> _RECORD EXTRACTS_
----
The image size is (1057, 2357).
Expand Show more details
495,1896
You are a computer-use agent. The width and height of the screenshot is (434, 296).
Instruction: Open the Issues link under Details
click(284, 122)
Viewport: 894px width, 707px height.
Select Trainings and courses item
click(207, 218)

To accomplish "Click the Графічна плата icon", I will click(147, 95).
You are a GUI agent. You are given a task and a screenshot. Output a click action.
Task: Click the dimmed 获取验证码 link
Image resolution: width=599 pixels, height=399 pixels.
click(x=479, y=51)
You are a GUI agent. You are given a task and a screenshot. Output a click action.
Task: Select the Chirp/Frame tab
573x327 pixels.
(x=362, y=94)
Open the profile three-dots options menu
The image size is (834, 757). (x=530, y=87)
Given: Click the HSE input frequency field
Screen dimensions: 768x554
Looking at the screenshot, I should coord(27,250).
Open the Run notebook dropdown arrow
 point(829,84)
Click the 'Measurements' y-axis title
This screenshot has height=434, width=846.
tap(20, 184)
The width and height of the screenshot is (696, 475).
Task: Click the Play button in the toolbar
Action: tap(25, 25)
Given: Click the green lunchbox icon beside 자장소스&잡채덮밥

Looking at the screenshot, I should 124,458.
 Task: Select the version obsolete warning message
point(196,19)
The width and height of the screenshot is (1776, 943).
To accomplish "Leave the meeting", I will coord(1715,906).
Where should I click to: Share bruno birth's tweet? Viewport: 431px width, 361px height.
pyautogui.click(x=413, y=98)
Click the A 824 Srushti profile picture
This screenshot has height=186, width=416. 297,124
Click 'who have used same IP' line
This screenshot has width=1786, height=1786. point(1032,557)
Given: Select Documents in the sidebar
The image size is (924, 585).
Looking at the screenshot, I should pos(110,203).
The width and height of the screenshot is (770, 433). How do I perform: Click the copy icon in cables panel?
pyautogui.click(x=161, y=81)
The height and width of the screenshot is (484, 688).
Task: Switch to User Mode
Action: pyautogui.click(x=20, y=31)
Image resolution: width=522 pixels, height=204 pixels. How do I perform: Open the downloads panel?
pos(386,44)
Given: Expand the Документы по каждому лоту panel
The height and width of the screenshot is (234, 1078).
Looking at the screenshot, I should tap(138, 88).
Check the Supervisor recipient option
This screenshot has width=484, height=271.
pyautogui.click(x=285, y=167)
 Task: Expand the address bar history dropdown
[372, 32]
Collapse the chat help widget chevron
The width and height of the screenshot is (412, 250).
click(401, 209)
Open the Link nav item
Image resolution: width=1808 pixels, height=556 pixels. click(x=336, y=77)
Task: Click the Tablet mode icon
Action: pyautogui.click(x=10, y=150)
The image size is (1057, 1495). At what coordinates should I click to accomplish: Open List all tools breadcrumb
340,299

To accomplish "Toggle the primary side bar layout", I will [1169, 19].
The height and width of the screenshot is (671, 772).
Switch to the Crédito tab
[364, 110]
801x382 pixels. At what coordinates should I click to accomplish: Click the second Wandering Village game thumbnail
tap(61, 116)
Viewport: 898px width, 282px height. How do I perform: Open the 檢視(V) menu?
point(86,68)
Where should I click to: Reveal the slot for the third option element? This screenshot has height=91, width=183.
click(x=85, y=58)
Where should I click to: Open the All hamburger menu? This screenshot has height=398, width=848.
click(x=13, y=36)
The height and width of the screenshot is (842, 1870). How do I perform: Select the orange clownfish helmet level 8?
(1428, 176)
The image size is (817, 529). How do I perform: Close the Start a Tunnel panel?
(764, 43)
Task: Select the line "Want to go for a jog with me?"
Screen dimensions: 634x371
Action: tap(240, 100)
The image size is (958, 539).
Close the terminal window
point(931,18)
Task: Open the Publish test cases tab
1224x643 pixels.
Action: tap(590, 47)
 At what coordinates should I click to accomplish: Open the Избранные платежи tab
----
> _EXERCISE BRIEF_
Each record needs to be given again exactly.

> _RESPONSE BOX_
The image size is (1057, 2357).
Expand Show more details
495,1896
You are a computer-use agent. The width and height of the screenshot is (434, 296).
Instruction: Open the Issues link under Details
click(284, 122)
Viewport: 894px width, 707px height.
Select Trainings and courses item
click(207, 218)

To accomplish "Click the Графічна плата icon", I will click(147, 95).
You are a GUI agent. You are given a task and a screenshot. Output a click action.
Task: Click the dimmed 获取验证码 link
Image resolution: width=599 pixels, height=399 pixels.
click(x=479, y=51)
You are a GUI agent. You are given a task and a screenshot. Output a click action.
Task: Select the Chirp/Frame tab
573x327 pixels.
(x=362, y=94)
Open the profile three-dots options menu
The image size is (834, 757). (x=530, y=87)
Given: Click the HSE input frequency field
Screen dimensions: 768x554
Looking at the screenshot, I should coord(27,250).
Open the Run notebook dropdown arrow
 point(829,84)
Click the 'Measurements' y-axis title
This screenshot has height=434, width=846.
tap(20, 184)
The width and height of the screenshot is (696, 475).
Task: Click the Play button in the toolbar
Action: tap(25, 25)
Given: Click the green lunchbox icon beside 자장소스&잡채덮밥

Looking at the screenshot, I should 124,458.
 Task: Select the version obsolete warning message
point(196,19)
The width and height of the screenshot is (1776, 943).
To accomplish "Leave the meeting", I will coord(1715,906).
Where should I click to: Share bruno birth's tweet? Viewport: 431px width, 361px height.
pyautogui.click(x=413, y=98)
Click the A 824 Srushti profile picture
This screenshot has height=186, width=416. 297,124
Click 'who have used same IP' line
This screenshot has width=1786, height=1786. point(1032,557)
Given: Select Documents in the sidebar
The image size is (924, 585).
Looking at the screenshot, I should pos(110,203).
The width and height of the screenshot is (770, 433). How do I perform: Click the copy icon in cables panel?
pyautogui.click(x=161, y=81)
The height and width of the screenshot is (484, 688).
Task: Switch to User Mode
Action: pyautogui.click(x=20, y=31)
Image resolution: width=522 pixels, height=204 pixels. How do I perform: Open the downloads panel?
pos(386,44)
Given: Expand the Документы по каждому лоту panel
The height and width of the screenshot is (234, 1078).
Looking at the screenshot, I should tap(138, 88).
Check the Supervisor recipient option
This screenshot has width=484, height=271.
pyautogui.click(x=285, y=167)
 Task: Expand the address bar history dropdown
[372, 32]
Collapse the chat help widget chevron
The width and height of the screenshot is (412, 250).
click(401, 209)
Open the Link nav item
Image resolution: width=1808 pixels, height=556 pixels. click(x=336, y=77)
Task: Click the Tablet mode icon
Action: pyautogui.click(x=10, y=150)
The image size is (1057, 1495). At what coordinates should I click to accomplish: Open List all tools breadcrumb
340,299

To accomplish "Toggle the primary side bar layout", I will [1169, 19].
The height and width of the screenshot is (671, 772).
Switch to the Crédito tab
[364, 110]
801x382 pixels. At what coordinates should I click to accomplish: Click the second Wandering Village game thumbnail
tap(61, 116)
Viewport: 898px width, 282px height. How do I perform: Open the 檢視(V) menu?
point(86,68)
Where should I click to: Reveal the slot for the third option element? This screenshot has height=91, width=183.
click(x=85, y=58)
Where should I click to: Open the All hamburger menu? This screenshot has height=398, width=848.
click(x=13, y=36)
The height and width of the screenshot is (842, 1870). How do I perform: Select the orange clownfish helmet level 8?
(1428, 176)
The image size is (817, 529). How do I perform: Close the Start a Tunnel panel?
(764, 43)
Task: Select the line "Want to go for a jog with me?"
Screen dimensions: 634x371
Action: tap(240, 100)
The image size is (958, 539).
Close the terminal window
point(931,18)
Task: Open the Publish test cases tab
1224x643 pixels.
Action: tap(590, 47)
 At what coordinates should I click to accomplish: Open the Избранные платежи tab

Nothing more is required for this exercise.